- Brief:
Using the text on kernel sleep and wakeup, explain in one to three sentences why its sleep system call implementation built on a loop is wasteful.

Motivation
Scheduling is a basic kernel responsibility. Kernels strive to divide all computer resources, including CPU, efficiently and fairly among jobs according to OS policy. This takes a ton of effort, all of which eventually boils down to efficiently and correctly putting tasks to sleep and waking them up again.
Think of it this way. Processes often wait for external events. Your editor waits for key presses; your browser waits for interactions (and/or animations); web servers wait for network connections. Efficiency demands that processes engaged only in waiting should use as little CPU as possible—ideally zero.
A blocking system call informs the kernel that a process is waiting, since the system call returns to its caller only when a specific external event (or interruption) occurs. But in Chickadee so far, waiting processes take far more than 0% CPU. Here’s a natural implementation of a sleep system call:
while (long(wakeup_time - ticks) > 0) {
this->yield();
}
This implementation polls by repeatedly checking whether the desired time
has arrived. The kernel task corresponding to the process remains runnable the
whole time! With an implementation like this, the task corresponding to a
p-testmsleep
process runs more than a hundred thousand times. That wasted
time would be better spent on actual work.
Sleep-wakeup
We seek a coordination mechanism that allows a kernel task to block—to become non-runnable—until a condition becomes true. Generalizing to abstract “threads” rather than kernel tasks:
Let \(x\) be some subset of program state. \(x\) can be as much as the whole program or as little as a single integer.
A sleeping thread has blocked until a condition \(f(x)\) becomes true. It is an error for the sleeping thread to remain blocked after \(f(x)\) becomes true.
A waking thread is a thread that modifies \(x\) in a way that might cause a sleeping thread to unblock and become runnable.

- Rows:
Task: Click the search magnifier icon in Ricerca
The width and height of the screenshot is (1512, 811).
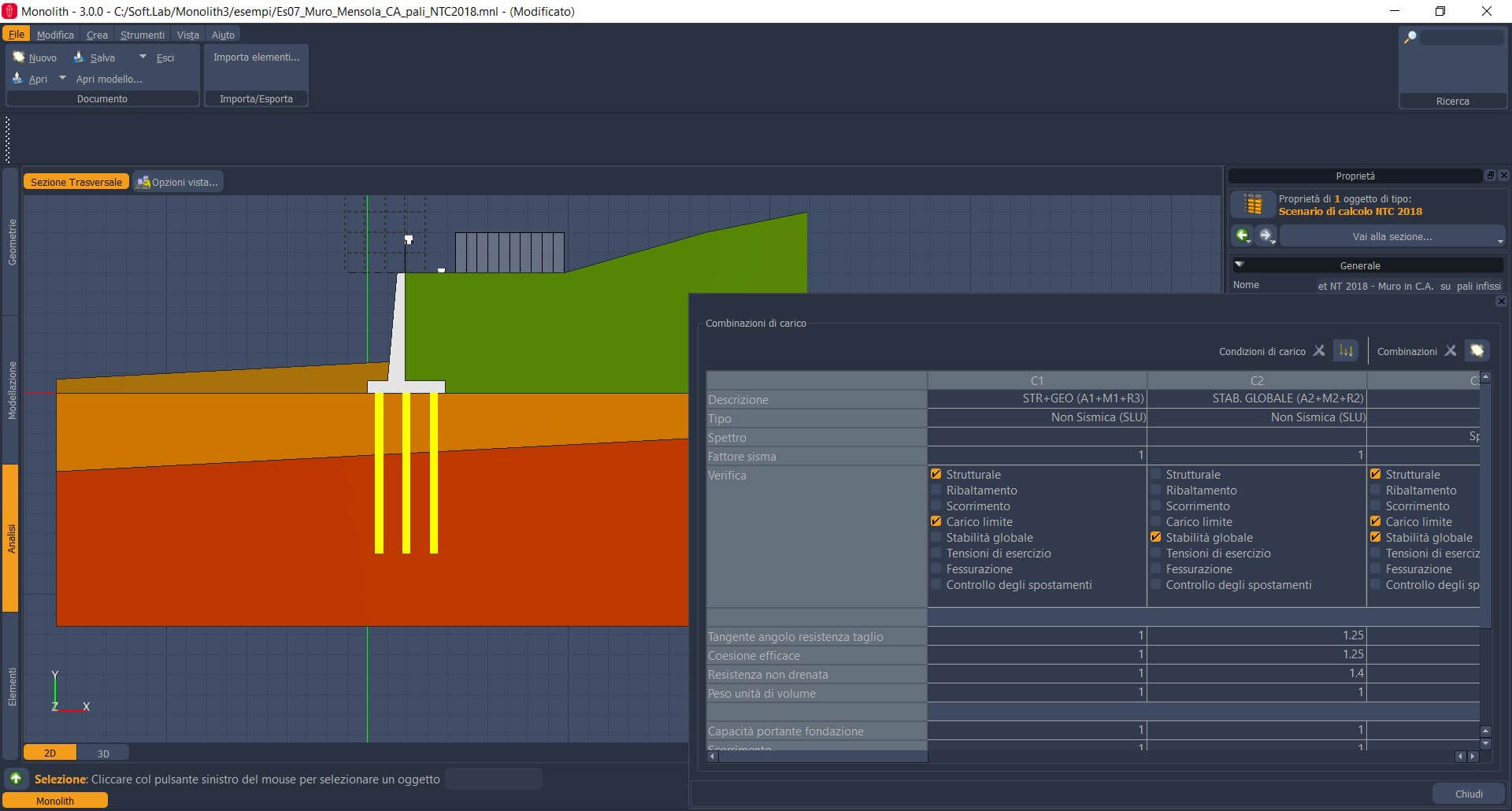Action: click(1410, 37)
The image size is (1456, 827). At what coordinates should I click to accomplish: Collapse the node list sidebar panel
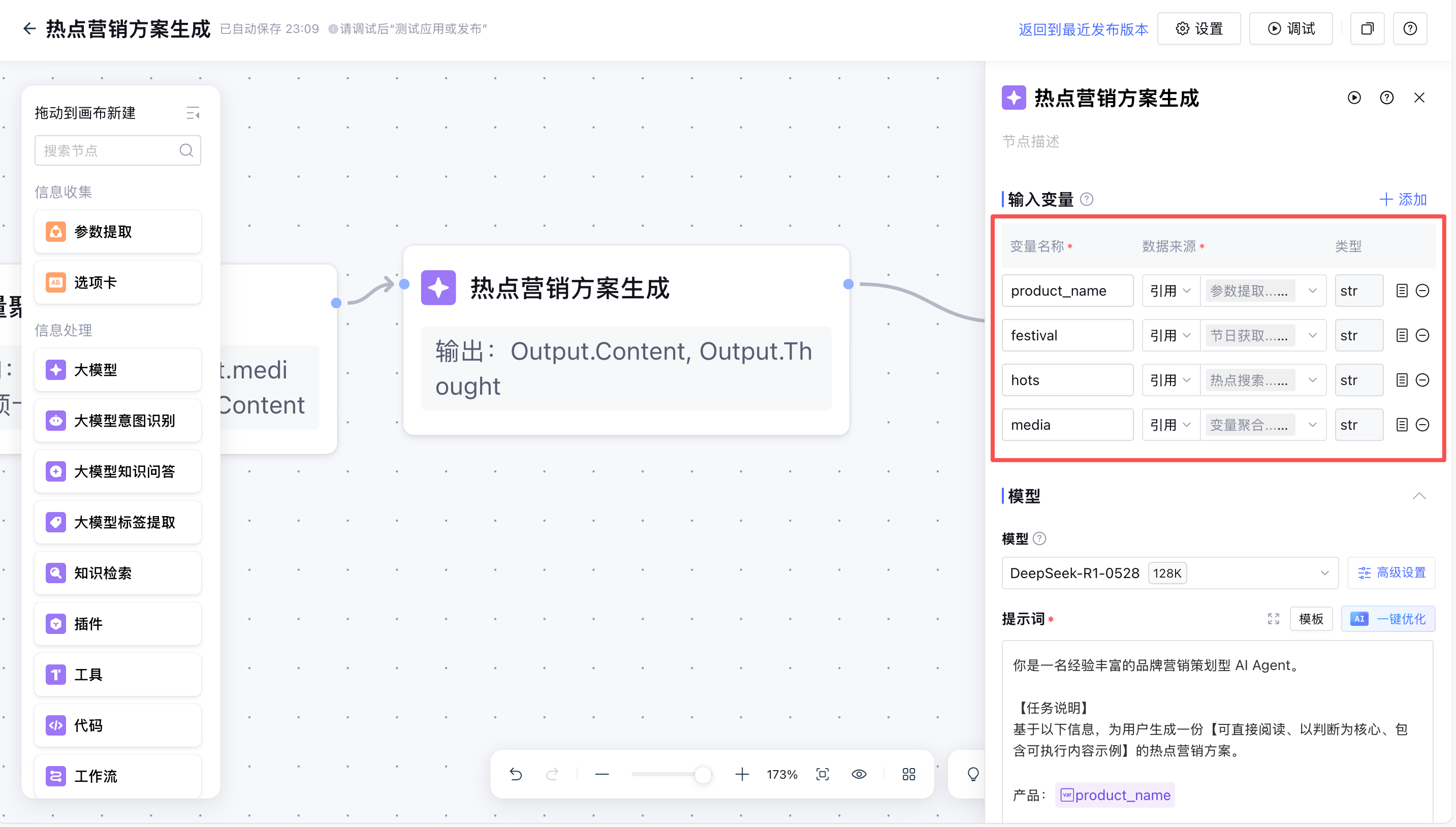coord(193,113)
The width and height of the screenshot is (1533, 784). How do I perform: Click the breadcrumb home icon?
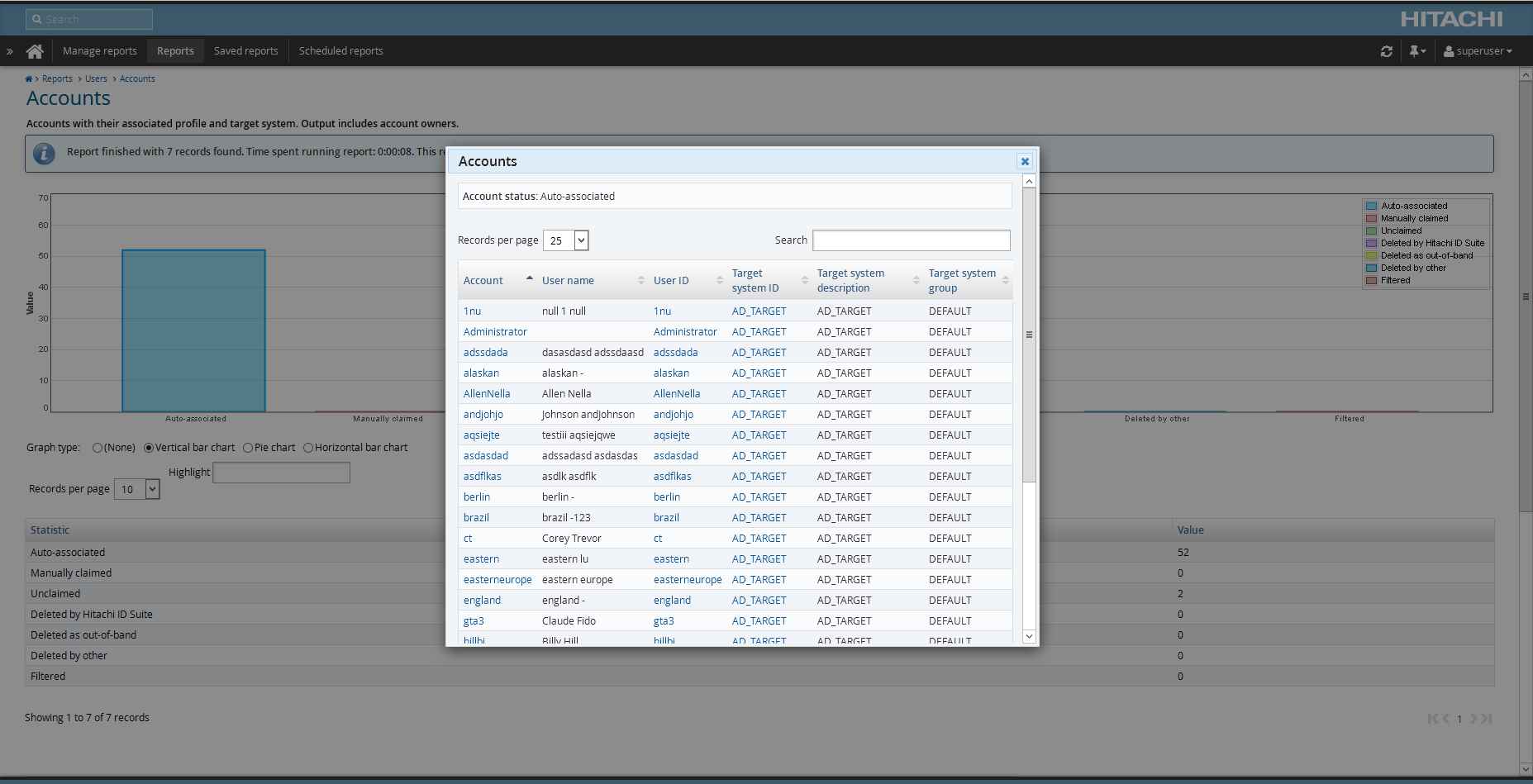point(29,79)
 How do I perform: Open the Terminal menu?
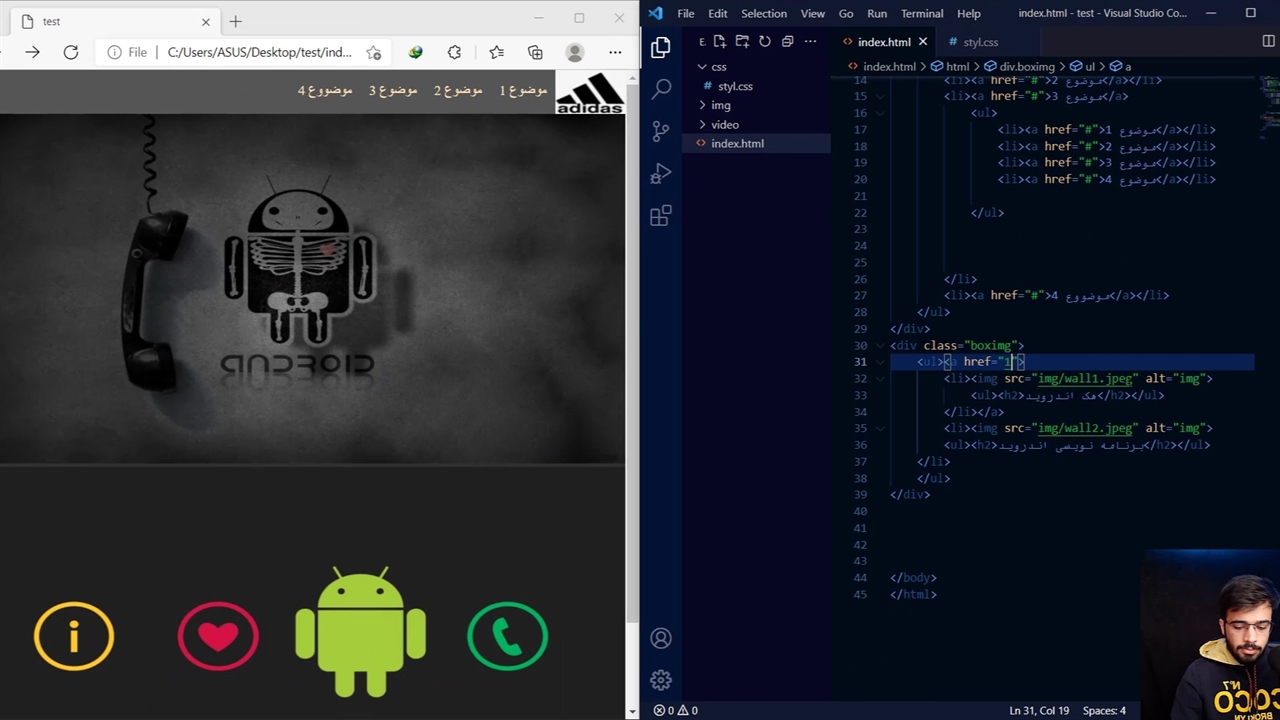tap(921, 13)
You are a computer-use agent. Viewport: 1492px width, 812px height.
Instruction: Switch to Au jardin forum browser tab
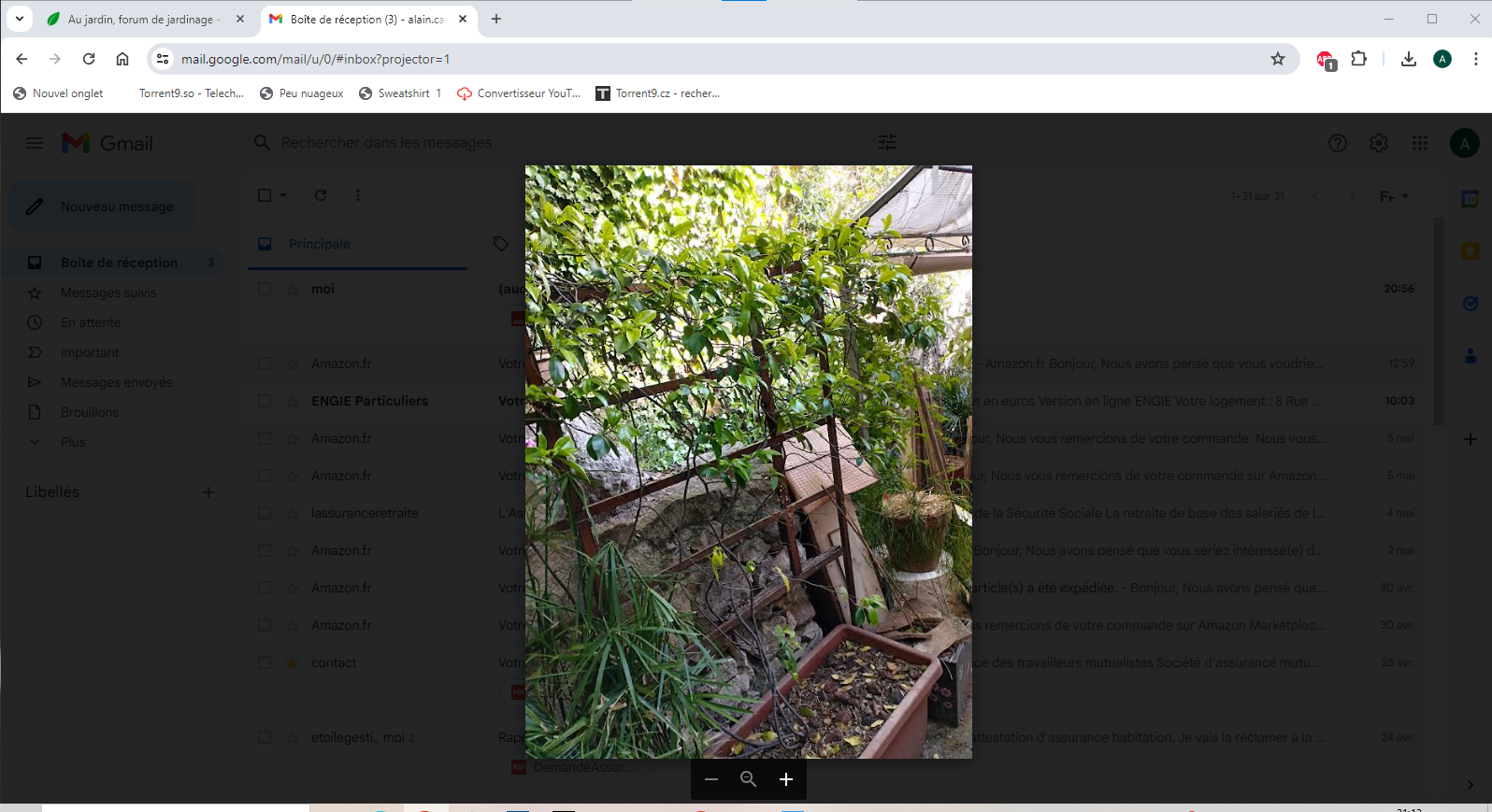point(140,19)
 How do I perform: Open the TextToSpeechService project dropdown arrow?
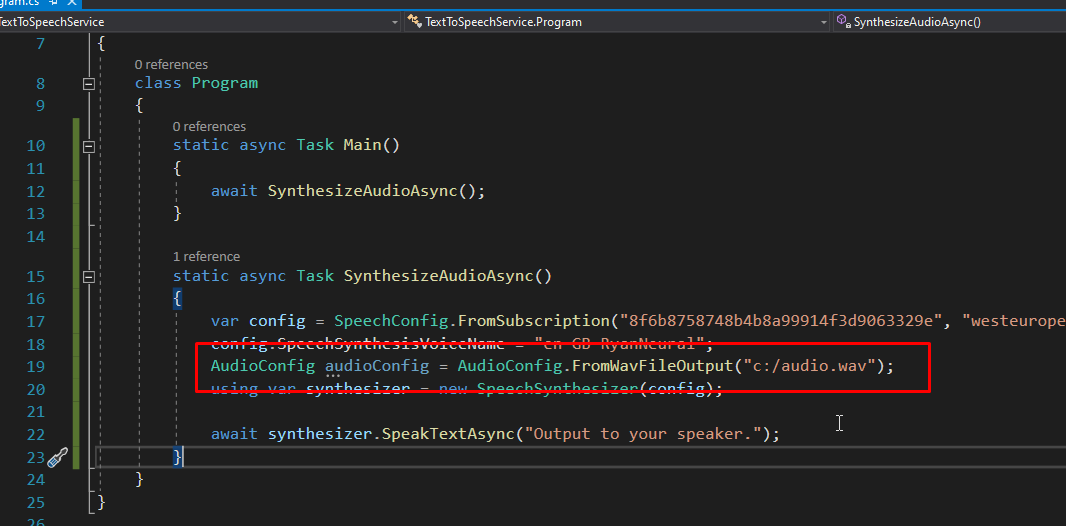pyautogui.click(x=393, y=21)
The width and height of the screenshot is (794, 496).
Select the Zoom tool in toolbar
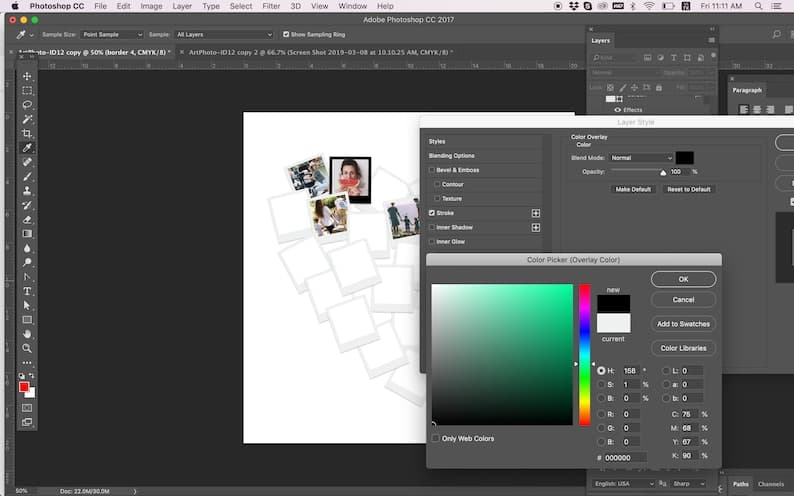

- Result below:
The loop polls by repeatedly checking whether the wakeup time has arrived, so the kernel task stays runnable the whole time instead of using close to zero CPU while it waits. As a result, the task for a p-testmsleep process runs more than a hundred thousand times, and that time would be better spent on actual work.